* _Supplied records_
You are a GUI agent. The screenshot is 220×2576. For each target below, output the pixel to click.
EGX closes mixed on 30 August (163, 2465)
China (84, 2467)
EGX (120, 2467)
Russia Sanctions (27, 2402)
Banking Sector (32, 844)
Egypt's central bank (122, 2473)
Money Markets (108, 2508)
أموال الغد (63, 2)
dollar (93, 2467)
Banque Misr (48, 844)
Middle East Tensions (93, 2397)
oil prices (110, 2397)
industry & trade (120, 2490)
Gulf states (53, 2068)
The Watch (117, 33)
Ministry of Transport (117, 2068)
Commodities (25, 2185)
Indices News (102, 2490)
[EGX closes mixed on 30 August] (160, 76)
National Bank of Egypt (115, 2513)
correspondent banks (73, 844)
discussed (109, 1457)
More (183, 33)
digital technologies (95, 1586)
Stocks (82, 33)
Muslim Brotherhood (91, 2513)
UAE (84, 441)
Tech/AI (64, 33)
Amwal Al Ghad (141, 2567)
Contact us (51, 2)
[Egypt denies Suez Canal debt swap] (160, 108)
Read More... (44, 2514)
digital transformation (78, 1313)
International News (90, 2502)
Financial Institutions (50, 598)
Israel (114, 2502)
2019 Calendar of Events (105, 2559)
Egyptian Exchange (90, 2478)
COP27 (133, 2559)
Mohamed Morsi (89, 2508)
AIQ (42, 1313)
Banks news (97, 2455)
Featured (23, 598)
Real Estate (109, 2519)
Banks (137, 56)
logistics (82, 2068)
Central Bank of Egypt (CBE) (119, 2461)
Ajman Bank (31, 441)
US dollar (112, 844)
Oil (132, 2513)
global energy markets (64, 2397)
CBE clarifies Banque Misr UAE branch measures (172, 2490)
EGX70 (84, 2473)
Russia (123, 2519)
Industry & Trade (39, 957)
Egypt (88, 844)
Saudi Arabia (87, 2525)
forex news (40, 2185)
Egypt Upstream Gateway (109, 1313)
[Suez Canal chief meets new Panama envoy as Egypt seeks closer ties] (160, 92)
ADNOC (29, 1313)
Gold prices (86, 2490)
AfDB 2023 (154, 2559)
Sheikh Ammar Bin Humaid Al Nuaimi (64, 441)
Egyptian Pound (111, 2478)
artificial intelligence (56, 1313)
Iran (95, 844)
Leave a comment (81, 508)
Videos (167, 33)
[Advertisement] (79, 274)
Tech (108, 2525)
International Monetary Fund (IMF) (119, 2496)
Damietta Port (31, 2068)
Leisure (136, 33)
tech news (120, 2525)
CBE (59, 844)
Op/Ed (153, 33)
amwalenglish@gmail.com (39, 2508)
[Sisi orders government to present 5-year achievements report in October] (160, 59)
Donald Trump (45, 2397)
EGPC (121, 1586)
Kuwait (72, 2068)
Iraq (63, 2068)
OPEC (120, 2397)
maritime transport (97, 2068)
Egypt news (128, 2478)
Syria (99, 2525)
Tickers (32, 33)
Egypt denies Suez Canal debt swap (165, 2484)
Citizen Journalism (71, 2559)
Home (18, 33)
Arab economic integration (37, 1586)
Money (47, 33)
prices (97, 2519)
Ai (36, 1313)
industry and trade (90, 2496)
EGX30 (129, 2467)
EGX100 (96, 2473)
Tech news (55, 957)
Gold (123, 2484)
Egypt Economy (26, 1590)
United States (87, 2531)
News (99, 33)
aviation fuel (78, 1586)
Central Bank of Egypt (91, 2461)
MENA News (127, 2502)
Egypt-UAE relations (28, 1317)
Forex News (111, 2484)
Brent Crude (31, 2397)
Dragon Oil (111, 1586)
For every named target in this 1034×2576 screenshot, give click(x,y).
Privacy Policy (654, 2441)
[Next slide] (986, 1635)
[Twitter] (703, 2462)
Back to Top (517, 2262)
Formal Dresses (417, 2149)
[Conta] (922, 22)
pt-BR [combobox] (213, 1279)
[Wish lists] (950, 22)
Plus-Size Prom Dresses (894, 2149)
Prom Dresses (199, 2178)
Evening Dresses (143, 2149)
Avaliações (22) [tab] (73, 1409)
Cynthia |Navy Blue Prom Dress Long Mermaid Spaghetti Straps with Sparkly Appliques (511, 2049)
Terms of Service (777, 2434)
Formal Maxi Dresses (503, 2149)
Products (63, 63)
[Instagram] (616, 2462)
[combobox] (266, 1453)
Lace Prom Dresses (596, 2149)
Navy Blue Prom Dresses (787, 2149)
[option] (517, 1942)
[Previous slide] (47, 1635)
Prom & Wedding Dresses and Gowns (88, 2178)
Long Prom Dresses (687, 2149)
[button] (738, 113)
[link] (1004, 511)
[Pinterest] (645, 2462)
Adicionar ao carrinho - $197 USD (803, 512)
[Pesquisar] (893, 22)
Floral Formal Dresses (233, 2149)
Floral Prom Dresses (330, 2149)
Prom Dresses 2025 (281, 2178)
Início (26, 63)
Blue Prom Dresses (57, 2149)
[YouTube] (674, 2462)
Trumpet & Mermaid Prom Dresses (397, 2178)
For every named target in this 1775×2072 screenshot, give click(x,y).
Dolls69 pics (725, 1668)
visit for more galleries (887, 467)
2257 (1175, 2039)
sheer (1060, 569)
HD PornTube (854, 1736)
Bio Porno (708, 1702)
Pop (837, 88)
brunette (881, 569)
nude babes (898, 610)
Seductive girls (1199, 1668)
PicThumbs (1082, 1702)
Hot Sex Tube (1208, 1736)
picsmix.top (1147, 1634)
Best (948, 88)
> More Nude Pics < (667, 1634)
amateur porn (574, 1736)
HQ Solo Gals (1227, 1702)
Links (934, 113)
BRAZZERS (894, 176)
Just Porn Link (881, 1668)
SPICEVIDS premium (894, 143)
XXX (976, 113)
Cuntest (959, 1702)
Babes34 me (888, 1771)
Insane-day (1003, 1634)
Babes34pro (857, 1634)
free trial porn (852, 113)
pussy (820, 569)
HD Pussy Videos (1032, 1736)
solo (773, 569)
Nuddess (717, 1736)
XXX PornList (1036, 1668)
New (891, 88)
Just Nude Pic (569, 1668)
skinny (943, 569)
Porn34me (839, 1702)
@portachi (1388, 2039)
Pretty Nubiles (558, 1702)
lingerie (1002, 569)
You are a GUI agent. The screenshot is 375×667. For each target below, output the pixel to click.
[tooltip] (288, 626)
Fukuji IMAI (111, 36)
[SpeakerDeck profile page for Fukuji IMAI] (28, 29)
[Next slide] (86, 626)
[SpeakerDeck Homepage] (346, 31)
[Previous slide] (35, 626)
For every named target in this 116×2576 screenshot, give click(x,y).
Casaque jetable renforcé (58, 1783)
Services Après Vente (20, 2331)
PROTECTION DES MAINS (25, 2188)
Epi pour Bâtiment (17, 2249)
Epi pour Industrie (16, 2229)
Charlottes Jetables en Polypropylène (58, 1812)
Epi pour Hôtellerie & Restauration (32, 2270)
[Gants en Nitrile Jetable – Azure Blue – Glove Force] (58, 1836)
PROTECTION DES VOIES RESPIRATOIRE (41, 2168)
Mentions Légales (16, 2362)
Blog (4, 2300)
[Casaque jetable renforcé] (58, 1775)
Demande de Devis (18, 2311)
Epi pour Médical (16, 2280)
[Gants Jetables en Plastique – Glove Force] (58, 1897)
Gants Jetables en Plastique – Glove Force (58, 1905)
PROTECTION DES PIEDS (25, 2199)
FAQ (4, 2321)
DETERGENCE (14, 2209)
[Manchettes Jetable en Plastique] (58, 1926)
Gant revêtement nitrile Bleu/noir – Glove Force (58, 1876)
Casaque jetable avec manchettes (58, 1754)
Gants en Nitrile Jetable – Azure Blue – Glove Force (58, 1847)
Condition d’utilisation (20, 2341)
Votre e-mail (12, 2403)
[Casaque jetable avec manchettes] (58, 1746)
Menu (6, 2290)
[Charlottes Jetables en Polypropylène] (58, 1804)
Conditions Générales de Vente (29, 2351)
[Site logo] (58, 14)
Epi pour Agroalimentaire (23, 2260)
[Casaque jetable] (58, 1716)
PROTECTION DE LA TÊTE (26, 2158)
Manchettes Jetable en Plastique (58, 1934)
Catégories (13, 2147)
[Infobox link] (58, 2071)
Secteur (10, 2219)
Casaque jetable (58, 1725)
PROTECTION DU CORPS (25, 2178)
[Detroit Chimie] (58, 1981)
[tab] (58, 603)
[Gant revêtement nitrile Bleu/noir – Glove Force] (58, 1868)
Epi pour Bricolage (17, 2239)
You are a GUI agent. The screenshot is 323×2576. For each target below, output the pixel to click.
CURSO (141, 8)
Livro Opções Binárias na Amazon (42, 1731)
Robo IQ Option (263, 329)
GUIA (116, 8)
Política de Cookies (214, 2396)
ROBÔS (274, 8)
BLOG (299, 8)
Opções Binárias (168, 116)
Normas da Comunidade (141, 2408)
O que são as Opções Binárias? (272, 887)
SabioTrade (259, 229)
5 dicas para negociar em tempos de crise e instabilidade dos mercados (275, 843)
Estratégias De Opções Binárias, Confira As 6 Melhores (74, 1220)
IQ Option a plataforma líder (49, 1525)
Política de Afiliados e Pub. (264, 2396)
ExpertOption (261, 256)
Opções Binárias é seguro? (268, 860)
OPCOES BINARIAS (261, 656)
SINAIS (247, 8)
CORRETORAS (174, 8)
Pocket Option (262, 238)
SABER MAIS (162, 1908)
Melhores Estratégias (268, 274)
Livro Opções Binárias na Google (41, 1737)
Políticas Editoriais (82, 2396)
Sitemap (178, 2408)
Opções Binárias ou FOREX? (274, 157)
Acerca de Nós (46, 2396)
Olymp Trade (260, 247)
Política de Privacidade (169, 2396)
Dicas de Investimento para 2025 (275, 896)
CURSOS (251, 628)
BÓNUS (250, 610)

* _Try it_
Filter the entries down to the lines with the word "Bleu" in them, and copy those lines.

* _Result_
Gant revêtement nitrile Bleu/noir – Glove Force (58, 1876)
[Gant revêtement nitrile Bleu/noir – Glove Force] (58, 1868)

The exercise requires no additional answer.